Section 2704 of the Internal Revenue Code of 1986, as amended (the "Code") is designed to eliminate perceived abuses by taxpayers in artificially reducing the transfer tax cost of intra-family transfers of interests in family limited partnerships and closely held corporations through the use of valuation discounts. Nevertheless, through careful navigation of the current rules under Section 2704, taxpayers have still been able to achieve valuation discounts in transferring interests in family limited partnerships and closely held corporations.
The IRS released Proposed Regulations under Section 2704 of the Code on August 2, 2016 that seek to further limit the availability of such valuation discounts.
In particular, the Proposed Regulations seek to expand the types of interests that would be subject to Section 2704 so that taxpayers cannot receive discounts on their interests in family controlled limited liability companies ("LLCs") and other entities beyond simply family limited partnerships and closely held corporations. Additionally, the Proposed Regulations would narrow the class of restrictions that will be recognized for discount purposes by prescribing a new class of "disregarded restrictions" that apply specifically to restrictions on the ability to force the liquidation or redemption of an individual partner's interest in the partnership in certain cases. The Proposed Regulations also seek to eliminate some of the other techniques that taxpayers have utilized to continue to benefit from valuation discounts, such as giving a small interest in the entity to a non-family member (such as a charity), which currently prevents Section 2704 from applying to an intra-family transfer.

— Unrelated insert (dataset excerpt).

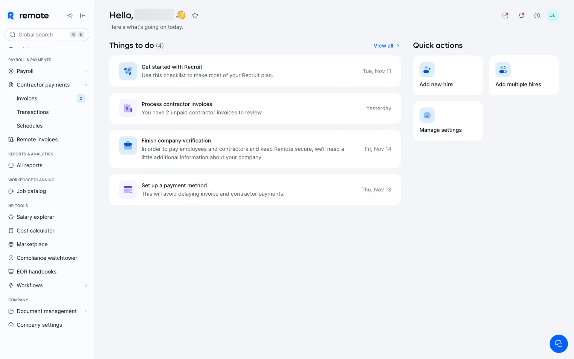The width and height of the screenshot is (574, 359).
Task: Expand Document management submenu
Action: [x=86, y=311]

However, the Proposed Regulations are not effective until they are published in final by Treasury in the Federal Registrar (or thirty days thereafter in some cases). There is significant opposition to the enactment of the Proposed Regulations. Additionally, with the election of a Republican President and the Republicans winning control of both houses of Congress, there is a possibility that the Proposed Regulations will be withdrawn or significantly changed.